The current trend for developers holding large Los Angeles parcels is to go through the lengthy and expensive process of getting their City Planning entitlements, demolish or vandalize the inconvenient old buildings on the site, then put the properties back on the market seeking big profits. We’ve seen that with 1111 West Sunset (oh, those lost Pereira sun screens!) and with Lytton Savings at Sunset and Crescent Heights.
We don’t know if this is the motivation behind the demolition of the long vacant motel and residential structures behind. Maybe Frost/Chaddock does plan to finally move forward with their massive Junction Gateway development soon. It would be good to have this parcel reactivated with housing and commercial tenants after so many years of blight. (The supposedly non-toxic whitewash that artist Vincent Lamouroux sprayed on the motel in 2015 still clots the palm trunks.)
But more than a decade after they demolished A Different Light to stymie its landmarking, and after so many contentious community meetings and so much organizing, what a gracious move it would be if instead of tearing down Mabel Normand’s Studio Bungalow, Frost/Chaddock extended an olive branch to the neighborhood and hit the pause button on demolition long enough to find a new home for this charming structure that was a witness to and quite likely a participant in early cinema history. Once you locate a new site, it’s actually pretty easy to move a wooden house (not to mention a horse tether), and it’s a thrill to see it done.

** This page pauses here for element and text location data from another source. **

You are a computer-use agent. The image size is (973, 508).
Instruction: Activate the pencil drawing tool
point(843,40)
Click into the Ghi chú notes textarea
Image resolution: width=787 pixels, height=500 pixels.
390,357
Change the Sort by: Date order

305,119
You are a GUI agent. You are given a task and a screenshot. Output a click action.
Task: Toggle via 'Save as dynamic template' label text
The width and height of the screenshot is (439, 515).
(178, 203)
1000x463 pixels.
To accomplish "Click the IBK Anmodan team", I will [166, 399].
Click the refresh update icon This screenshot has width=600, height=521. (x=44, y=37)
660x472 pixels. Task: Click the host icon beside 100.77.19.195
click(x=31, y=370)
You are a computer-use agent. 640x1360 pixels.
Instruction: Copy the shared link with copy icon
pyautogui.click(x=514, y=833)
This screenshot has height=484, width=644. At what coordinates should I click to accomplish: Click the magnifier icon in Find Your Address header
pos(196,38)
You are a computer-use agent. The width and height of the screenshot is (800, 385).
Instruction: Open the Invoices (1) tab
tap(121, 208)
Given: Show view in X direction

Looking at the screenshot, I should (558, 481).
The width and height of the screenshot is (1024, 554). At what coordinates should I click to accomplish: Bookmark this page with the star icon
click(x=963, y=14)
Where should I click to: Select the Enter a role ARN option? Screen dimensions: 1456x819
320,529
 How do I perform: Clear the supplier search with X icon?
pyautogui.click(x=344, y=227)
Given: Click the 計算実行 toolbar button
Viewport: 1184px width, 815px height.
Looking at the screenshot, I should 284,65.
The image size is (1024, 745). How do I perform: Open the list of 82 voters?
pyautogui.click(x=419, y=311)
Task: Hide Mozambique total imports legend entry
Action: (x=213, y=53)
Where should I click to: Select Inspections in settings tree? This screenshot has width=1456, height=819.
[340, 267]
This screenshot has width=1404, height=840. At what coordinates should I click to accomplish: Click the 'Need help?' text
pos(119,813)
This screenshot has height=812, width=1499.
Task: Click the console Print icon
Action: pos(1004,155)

If you agree with us that this is a wonderful idea, please send a message to property owner Frost/Chaddock through their online contact form, and cut and paste what you’ve sent into an email to Council District 13’s Planning Director Emma Howard (email@example.com) and us (firstname.lastname@example.org).
It’s enough to simply write “Dear Frost/Chaddock, Please don’t move forward with plans to demolish Mabel Normand’s Studio Bungalow at 4300 West Effie Street, but instead work with the community to find a new home for this living piece of motion picture history.” You can say more if you’re so inspired. Be nice—good will goes a long way—be persuasive, and let’s see if they’ll show they’re ready to be a good neighbor and do the right thing by Mabel and by Sunset Junction.
We believe good and useful buildings that tell the story of Los Angeles should be treated like old friends, and given a chance to stick around and play a part in the future. We hope you do, too. Let’s try to save her.
Update March 15, 2023: Sadly, when our preservation pal Brett Loudermilk went over to see the house this morning, he found a pile of rubble. In honor of this pretty place destroyed, we are going to fight harder to change the way Los Angeles does business with developers.